«Se il governo non prorogasse il blocco dei licenziamenti sino a fine anno si assumerebbe tutta la responsabilità dello scontro sociale»: è la posizione di Cgil Cisl e Uil. Cosa può succedere se si lascia un varco aperto ai licenziamenti a partire da ottobre lo spiega Barbara Tibaldi, componente della segretaria nazionale Fiom Cgil e responsabile del settore elettrodomestico.

Quale potrebbe essere, ad esempio, l’impatto alla Whirlpool di Napoli?
La multinazionale Usa ha confermato il 31 luglio che intende chiudere lo stabilimento di via Argine a fine ottobre. Senza il blocco delle uscite si apre la procedura e senza un nuovo progetto, finiti gli ammortizzatori sociali, 340 operai si ritroveranno senza lavoro. Con lo stop fino al 31 dicembre diventa più difficile per l’azienda resistere alle pressioni di governo e sindacati soprattutto se, come pensiamo, i dati del mercato certificheranno una ripresa, anche in vista dei finanziamenti che innescherà il Recovery fund. Il blocco dei licenziamenti serve a dare tempo per arrivare ai fondi europei, in modo da limitare l’impatto della crisi sul tessuto industriale.

In prefettura a Torino ieri c’è stato un tavolo sull’ex Embraco. Una reindustrializzazione voluta da Whirlpool di cui il tribunale ha certificato il fallimento.
La multinazionale nel 2018 comunicò che entro 30 giorni avrebbe chiuso la fabbrica e che aveva individuato una società italo israeliana che sarebbe subentrata, Ventures srl. È finita con i lavoratori che hanno fatto un esposto in procura e i pm che indagano per bancarotta distrattiva. In prefettura il ministero del Lavoro e quello dello Sviluppo hanno promesso la cassa integrazione per cessazione attività e la cassa integrazione per Covid per i 407 dipendenti, Invitalia si è presentato senza un nuovo progetto. Whirlpool, che è la prima responsabile di questa crisi avendo spostato la produzione a est e individuato i compratori, è disposta a lasciare per la reindustrializzazione e per gli esodi volontari i fondi avanzati alle ruberie, 9 milioni di euro. Scaricando così ogni problema.

Cosa succederà alla Whirlpool di Napoli?
L’azienda il 31 luglio ha spiegato che il mercato va male causa Covid, che prevedono una ripresa nel 2021 ma comunque chiudono il sito partenopeo. Invitalia si è presentata con il piano B fatto di tanti progetti, anche di imprese solide: ciascuna avrebbe assorbito 20, 30 o 40 dipendenti. Non c’è nessun piano di sviluppo a lungo termine dietro una proposta strutturata in questo modo. Così torniamo al modello degli incubatori di impresa anni Novanta. Il governo deve ottenere il rispetto degli accordi del 2018, la produzione di lavatrici deve restare a Napoli. Se il sito è in perdita è perché satura le linee solo al 40%, ci vogliono progetti nuovi. Il governo è in grado di mettere sul tavolo almeno 60 milioni di aiuti più la fiscalità di vantaggio, con il taglio del 30% del costo del lavoro per le aziende che operano al Sud, proposto dal ministro per il Mezzogiorno Provenzano. Lo stato deve entrare nel progetto con un ruolo fattivo. Basta regali ai banditi delle false reindustrializzazioni.

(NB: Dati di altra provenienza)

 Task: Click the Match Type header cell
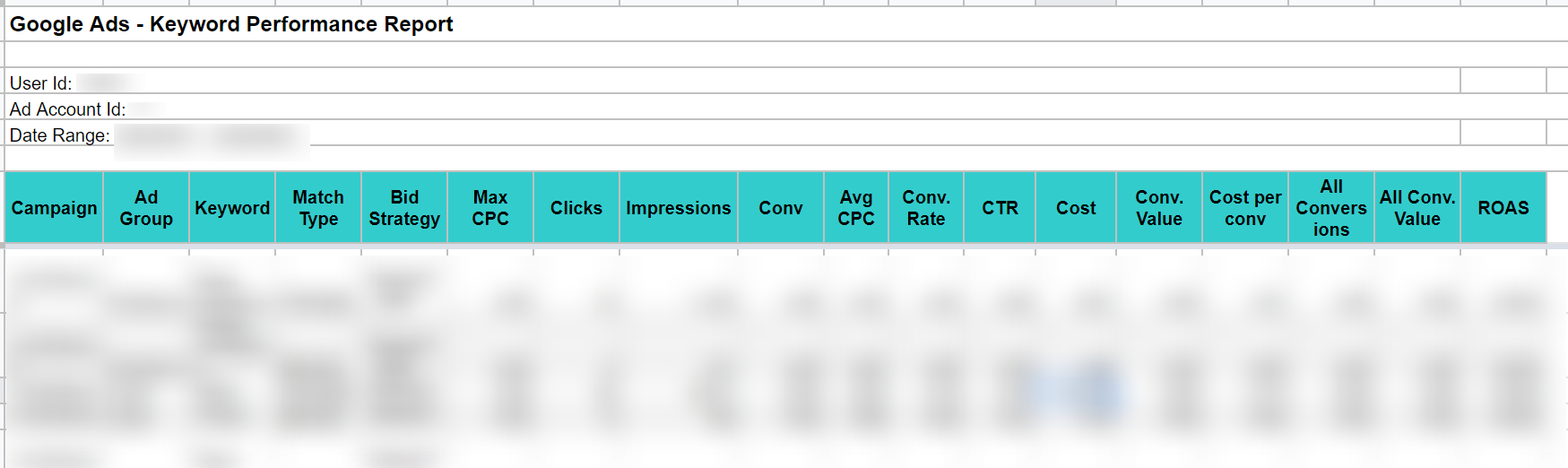318,207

Cosa dovrebbe fare il governo?
Innanzitutto dovremmo stabilire qual è il suo ruolo. Non è una banca che finanzia le multinazionali o le grandi imprese e neppure un’agenzia per l’impiego al servizio delle piccole realtà del territorio. Deve piuttosto normare il rapporto con le realtà che finanzia, controllare come queste utilizzano i fondi. Ad esempio, entrare nel progetto per rafforzare il piano industriale o utilizzare le multe come in Francia. Oppure politiche protezionistiche come negli Usa dove, se vai via, non ti puoi portare il marchio. Invece l’Italia i marchi del settore elettrodomestico li ha svenduti alle imprese estere che, se poi decidono di delocalizzare, non hanno problemi a trovare qualche amico che fa il lavoro sporco.